James Clement Well, you know, Mrs. Norton, I think there are some encouraging signs. Take the somewhat analogous situation of open housing. I think it takes a while for some members of the middle class, the white middle class, to realize that open housing in the long run is going to make the City of Chicago and State of Illinois a better place to live. It's going to make it better for them and it's going to make it better for a lot of other people. But specifically for them, because they'll have stabler communities and it will give members of minority groups who now don't have the opportunity to to make a contribution to society, it will give them that chance to grow and and mature. Now recently, through a combination of pressures, there was established the Council on Open Metropolitan Communities, and this is a group that has a heavy representation on it from the business community. It's headed by James W. Cook of the Illinois Bell Telephone Company and they have planned what they call "Project Good Neighbor," which is going to be a very strong educational program that's going to be carried out in the next couple of months. So here's one area where the business community has, many members at least the business community have realized, that their own enlightened self-interest requires a change in the patterns of society. Now what we need to do is to point out to the business community what you were talking about before, that if we don't educate our children better, then they're going to become a terrible burden on society. With the -- well, first of all I like to point out that the society will lose the contribution that those children, many of those children, could give us if they had a real opportunity. But then if you move on into the negative rather than just the loss of the positive benefit of good education, as you were suggesting, public aid burdens will go up, the rehabilitation
Pearl Shaw Crime. Delinquency.
James Clement Problem, lawbreakers will go up, and I was, I was pleased to see that the president of the Chicago Board of Education, Frank Whiston went before a committee of the Illinois General Assembly last week and made this very point, he pointed out that in Chicago there are some 250,000 persons on relief, and 450,000 persons at a very subsistence level, making 700,000 persons. Well, now, if those could be -- if we could help them by, by adequate public education, I'm sure that many of them would become consumers, which was what you pointed out. And the rest of the state would benefit from that. Now, somebody has to sell that to the business community, you're quite right, and to the rest
Pearl Shaw And Jim, if the schools don't do, nobody will.

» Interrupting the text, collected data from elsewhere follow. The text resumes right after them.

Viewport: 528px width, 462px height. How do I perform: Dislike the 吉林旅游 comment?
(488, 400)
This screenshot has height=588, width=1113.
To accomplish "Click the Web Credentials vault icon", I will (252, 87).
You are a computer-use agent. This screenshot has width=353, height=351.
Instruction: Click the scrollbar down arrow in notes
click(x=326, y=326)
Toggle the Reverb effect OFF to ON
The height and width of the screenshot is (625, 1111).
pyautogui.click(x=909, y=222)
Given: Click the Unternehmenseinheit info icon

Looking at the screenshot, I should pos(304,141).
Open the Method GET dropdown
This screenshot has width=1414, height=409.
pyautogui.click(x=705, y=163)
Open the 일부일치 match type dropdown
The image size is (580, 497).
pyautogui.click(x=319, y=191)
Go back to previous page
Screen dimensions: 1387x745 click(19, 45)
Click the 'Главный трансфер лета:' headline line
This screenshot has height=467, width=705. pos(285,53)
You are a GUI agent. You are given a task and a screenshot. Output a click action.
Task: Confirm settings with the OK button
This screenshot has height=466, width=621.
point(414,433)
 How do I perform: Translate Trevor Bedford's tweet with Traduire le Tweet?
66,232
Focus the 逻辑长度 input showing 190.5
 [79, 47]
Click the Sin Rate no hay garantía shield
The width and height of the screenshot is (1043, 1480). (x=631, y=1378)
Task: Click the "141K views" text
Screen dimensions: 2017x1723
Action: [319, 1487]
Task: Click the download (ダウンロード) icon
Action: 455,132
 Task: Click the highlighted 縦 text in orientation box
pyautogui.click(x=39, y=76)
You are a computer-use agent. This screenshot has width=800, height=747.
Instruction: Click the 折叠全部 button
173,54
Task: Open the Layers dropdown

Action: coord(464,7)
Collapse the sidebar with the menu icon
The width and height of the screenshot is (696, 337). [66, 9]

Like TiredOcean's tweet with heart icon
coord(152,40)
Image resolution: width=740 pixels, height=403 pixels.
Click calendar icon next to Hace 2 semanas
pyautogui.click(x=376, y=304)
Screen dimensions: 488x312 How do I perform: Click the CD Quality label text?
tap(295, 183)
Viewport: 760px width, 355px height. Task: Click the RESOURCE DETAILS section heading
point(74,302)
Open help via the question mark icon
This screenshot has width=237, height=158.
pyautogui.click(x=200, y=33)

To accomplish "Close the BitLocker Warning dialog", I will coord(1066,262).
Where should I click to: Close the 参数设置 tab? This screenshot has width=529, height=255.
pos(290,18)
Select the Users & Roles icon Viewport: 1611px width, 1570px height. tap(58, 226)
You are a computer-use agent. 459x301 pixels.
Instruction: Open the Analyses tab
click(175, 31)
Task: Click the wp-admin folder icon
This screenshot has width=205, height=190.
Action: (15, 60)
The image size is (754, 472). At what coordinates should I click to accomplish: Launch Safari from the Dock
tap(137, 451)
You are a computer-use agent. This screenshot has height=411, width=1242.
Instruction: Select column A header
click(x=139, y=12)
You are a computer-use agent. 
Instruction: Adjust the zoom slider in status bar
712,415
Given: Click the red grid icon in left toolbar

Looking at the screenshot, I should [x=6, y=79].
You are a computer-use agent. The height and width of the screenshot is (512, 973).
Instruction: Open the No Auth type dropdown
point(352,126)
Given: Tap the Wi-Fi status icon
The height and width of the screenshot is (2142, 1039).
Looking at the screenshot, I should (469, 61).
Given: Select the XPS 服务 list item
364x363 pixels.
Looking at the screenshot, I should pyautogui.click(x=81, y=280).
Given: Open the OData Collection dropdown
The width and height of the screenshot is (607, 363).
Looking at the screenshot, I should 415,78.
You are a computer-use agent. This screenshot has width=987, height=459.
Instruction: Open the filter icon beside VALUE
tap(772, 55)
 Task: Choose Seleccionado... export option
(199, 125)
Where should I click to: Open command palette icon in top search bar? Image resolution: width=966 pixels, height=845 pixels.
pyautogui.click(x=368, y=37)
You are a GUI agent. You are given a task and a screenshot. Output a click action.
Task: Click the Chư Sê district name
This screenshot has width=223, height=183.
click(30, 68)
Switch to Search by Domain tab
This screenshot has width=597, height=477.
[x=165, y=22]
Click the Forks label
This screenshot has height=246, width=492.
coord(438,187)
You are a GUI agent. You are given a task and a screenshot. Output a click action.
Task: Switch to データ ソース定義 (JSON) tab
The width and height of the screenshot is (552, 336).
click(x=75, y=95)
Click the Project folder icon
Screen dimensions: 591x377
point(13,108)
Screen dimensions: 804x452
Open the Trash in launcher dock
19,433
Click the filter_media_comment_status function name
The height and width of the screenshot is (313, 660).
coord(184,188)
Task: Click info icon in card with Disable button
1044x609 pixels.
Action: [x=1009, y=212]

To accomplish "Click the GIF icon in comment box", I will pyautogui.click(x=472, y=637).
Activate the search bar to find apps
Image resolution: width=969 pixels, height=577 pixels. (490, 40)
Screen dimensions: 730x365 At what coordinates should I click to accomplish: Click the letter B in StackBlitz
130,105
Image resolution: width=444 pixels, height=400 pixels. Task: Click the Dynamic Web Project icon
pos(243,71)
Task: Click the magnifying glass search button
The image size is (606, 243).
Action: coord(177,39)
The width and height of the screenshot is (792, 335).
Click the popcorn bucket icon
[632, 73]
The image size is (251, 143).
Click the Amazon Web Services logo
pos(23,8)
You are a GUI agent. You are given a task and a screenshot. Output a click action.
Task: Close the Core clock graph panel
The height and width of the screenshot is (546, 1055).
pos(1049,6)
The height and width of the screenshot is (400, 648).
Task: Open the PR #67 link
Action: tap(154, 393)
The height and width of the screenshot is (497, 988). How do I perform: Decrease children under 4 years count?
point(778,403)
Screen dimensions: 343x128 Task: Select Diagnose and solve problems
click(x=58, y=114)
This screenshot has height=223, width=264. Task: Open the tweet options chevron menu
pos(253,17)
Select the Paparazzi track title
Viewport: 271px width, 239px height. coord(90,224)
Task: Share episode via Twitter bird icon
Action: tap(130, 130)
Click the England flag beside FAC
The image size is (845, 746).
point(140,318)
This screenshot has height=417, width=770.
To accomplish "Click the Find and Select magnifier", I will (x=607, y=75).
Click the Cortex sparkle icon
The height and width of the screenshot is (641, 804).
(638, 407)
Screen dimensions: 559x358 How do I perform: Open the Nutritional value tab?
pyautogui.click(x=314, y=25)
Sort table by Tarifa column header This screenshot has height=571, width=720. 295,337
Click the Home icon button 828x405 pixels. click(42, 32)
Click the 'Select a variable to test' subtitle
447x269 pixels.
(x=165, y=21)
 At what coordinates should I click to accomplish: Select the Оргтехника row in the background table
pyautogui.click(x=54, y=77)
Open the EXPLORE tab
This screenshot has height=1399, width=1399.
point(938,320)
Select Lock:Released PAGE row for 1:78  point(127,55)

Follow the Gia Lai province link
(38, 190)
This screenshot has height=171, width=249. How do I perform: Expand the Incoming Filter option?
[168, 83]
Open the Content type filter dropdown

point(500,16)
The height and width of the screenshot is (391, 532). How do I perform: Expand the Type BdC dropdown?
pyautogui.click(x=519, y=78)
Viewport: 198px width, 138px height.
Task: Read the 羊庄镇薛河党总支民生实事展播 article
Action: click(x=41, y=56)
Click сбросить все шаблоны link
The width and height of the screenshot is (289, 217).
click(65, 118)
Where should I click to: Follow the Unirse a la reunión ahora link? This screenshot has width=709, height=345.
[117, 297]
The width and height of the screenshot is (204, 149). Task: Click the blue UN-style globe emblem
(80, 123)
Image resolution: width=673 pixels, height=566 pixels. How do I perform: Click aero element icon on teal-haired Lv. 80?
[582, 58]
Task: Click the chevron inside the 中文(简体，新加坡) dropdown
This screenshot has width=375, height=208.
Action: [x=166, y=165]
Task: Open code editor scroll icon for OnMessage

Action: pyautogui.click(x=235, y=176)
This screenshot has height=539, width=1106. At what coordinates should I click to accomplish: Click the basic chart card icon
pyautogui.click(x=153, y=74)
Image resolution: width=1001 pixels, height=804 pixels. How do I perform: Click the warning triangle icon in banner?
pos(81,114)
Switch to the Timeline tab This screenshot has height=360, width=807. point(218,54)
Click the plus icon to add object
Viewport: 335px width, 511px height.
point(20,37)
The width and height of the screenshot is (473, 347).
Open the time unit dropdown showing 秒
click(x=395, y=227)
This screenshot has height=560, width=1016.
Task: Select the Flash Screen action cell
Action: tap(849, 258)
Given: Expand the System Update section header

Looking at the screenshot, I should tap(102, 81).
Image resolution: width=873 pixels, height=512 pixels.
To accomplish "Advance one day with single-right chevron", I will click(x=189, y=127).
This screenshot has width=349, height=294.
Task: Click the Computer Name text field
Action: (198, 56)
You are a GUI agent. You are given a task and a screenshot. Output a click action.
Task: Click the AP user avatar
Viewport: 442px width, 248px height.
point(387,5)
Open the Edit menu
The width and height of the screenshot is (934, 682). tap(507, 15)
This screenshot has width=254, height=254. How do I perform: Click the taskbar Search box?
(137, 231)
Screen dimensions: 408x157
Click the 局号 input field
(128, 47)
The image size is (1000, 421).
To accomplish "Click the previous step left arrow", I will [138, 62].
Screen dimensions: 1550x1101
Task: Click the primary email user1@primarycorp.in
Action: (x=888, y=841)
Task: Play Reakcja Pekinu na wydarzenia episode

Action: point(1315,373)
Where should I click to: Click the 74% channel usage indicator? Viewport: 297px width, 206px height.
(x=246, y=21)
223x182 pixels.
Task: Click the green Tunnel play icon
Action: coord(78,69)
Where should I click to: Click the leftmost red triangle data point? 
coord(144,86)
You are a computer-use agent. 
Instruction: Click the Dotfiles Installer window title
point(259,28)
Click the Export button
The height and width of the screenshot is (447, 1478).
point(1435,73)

Pearl Shaw Because this is where they have to be. They don't have to go to church. They don't have to go to social centers or welfare places, but they do have to come to school.
Mrs. Barry Norton Yes, and there's no reas--
Pearl Shaw And this is why they're compelled to come to school and therefore we need to meet these needs
James Clement We've really had this basic problem for a long, long time but it's been possible to sweep it under the rug in the past because there was a great pool of unskilled and semi-skilled jobs, where if you didn't educate your kids, well you could shrug your shoulder and say, "Well, sure, they'll find a place to to support themselves." But today that's no longer possible with the increasingly industrialized and automated society and the economy we have. They've got to have some, some pretty extensive skills in order to find their place in society.